### Exercise objective
Write out the whole listing below exactly, skipping each picture.

### Data
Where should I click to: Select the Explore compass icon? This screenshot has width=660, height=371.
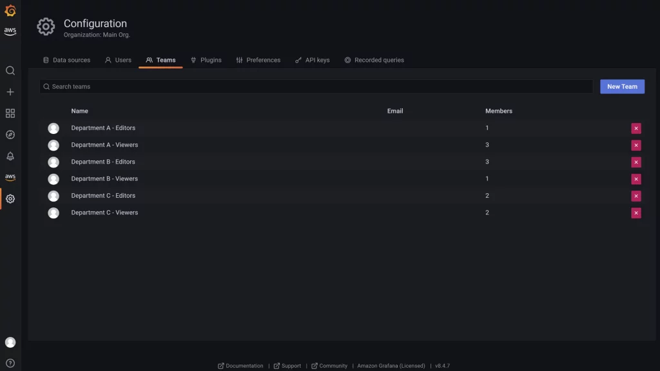point(10,134)
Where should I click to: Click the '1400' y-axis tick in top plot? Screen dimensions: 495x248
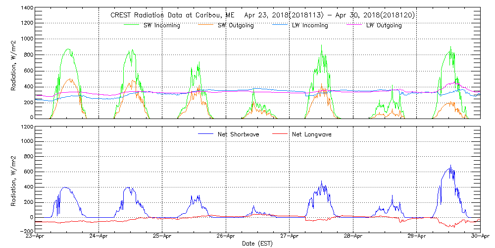tap(27, 8)
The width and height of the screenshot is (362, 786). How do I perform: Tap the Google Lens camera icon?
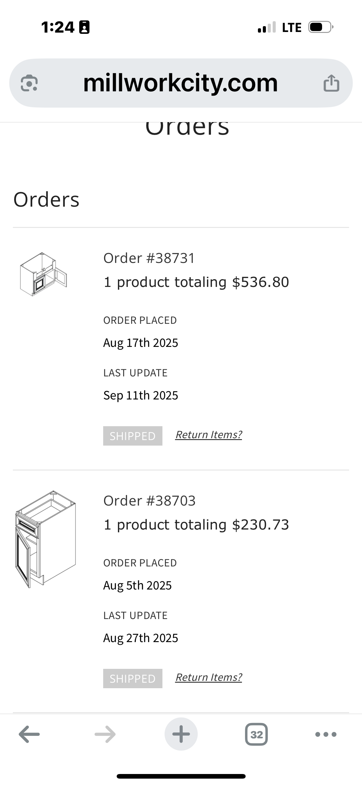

### Response box
Where should I click to: Select the Explore compass icon? This screenshot has width=660, height=371.
point(10,134)
Where should I click to: Click the '1400' y-axis tick in top plot? Screen dimensions: 495x248
tap(27, 8)
The width and height of the screenshot is (362, 786). How do I perform: Tap the Google Lens camera icon?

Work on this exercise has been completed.